* _Stated problem 1_
Transcribe the part of the text on informative visualizations starting with "# create ggplot" and going on through "few selected variables.".

* _Provided text_
Creating informative visualizations

By creating infromative visuals we will be able to better understand the relationships between different variables in our dataframe and help get a better picture.

Quantitative variables

Let’s look how the selected quantitative variables are distributed.

Observations

We may see that the distribution of review ratings has a high concentration on scores between 95 and 98 and is strongly skewed to the left, which might indicate that people are more likely to give positive feedback. While for other variables, we may see after adjusting the x-axis to log10 scale, cleaning fees, extra people and price show approximately normal distribution, although there are some outliers in prices which are extremely large due to the longer period of rent. The number of reviews is more uniformly distributed.

# visualizing the quantitative variables
quant_plot1 <- listings_wip %>%
  select(var_of_interest_quant) %>% 
  pivot_longer(cols=2:6, names_to="Category", values_to="Value")

# create ggplot with facet wrap to have each variable next to each other
ggplot(quant_plot1, aes(x=Value)) +
  geom_histogram() +
  facet_wrap(~Category) +
  scale_x_log10() + 
  labs(title = "Review scores stand out - strongly skewed to the left",
       subtitle = "Distribution of selected quantitative variables",
         x = "Log10", 
         y = "Count") +
  theme_bw()

Let’s look at the relationship between a few selected variables.

* _Input for this task_

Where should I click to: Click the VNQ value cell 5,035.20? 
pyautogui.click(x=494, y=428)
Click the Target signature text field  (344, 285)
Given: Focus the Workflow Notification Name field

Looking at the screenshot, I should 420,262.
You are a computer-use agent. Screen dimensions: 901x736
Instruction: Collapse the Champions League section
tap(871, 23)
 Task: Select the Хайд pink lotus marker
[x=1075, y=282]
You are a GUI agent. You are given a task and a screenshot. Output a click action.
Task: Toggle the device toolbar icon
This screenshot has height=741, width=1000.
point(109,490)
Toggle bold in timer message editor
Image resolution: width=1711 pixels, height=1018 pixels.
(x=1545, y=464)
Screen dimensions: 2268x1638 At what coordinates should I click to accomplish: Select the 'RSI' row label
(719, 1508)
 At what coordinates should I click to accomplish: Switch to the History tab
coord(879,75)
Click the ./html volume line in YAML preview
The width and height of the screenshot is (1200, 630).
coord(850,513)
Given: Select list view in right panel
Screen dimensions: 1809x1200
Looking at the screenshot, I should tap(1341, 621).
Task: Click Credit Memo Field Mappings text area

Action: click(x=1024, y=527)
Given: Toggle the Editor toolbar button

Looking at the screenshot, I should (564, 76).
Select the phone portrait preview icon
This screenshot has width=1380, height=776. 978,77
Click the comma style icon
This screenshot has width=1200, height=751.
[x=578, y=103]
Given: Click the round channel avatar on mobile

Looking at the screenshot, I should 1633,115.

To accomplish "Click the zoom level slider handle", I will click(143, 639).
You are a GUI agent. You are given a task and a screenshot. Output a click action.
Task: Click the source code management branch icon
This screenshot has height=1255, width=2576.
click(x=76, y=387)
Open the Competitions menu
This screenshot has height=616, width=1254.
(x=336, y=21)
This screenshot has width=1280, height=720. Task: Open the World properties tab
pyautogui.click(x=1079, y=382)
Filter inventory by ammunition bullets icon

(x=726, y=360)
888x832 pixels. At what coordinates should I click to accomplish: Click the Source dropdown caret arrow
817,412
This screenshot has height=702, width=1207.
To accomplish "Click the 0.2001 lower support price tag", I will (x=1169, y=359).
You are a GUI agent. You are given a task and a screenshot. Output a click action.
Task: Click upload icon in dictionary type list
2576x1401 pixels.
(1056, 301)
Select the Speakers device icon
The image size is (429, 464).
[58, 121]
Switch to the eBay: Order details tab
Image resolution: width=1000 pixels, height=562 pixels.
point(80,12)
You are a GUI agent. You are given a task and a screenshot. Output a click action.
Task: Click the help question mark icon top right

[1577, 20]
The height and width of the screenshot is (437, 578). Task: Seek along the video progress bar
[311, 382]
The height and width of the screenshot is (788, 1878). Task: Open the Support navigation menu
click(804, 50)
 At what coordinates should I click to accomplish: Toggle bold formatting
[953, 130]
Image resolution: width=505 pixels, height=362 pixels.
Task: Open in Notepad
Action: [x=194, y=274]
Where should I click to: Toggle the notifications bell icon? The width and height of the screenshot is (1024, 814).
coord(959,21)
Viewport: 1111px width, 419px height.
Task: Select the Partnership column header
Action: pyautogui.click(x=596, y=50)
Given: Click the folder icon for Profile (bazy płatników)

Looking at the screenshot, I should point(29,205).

* _Stated problem 2_
In the rows above, restate word for word the lines starting with the line with "888x832 pixels. At" and going on through the line with "will (x=1169, y=359).".

* _Exercise solution 1_
# create ggplot with facet wrap to have each variable next to each other
ggplot(quant_plot1, aes(x=Value)) +
  geom_histogram() +
  facet_wrap(~Category) +
  scale_x_log10() + 
  labs(title = "Review scores stand out - strongly skewed to the left",
       subtitle = "Distribution of selected quantitative variables",
         x = "Log10", 
         y = "Count") +
  theme_bw()

Let’s look at the relationship between a few selected variables.

* _Exercise solution 2_
888x832 pixels. At what coordinates should I click to accomplish: Click the Source dropdown caret arrow
817,412
This screenshot has height=702, width=1207.
To accomplish "Click the 0.2001 lower support price tag", I will (x=1169, y=359).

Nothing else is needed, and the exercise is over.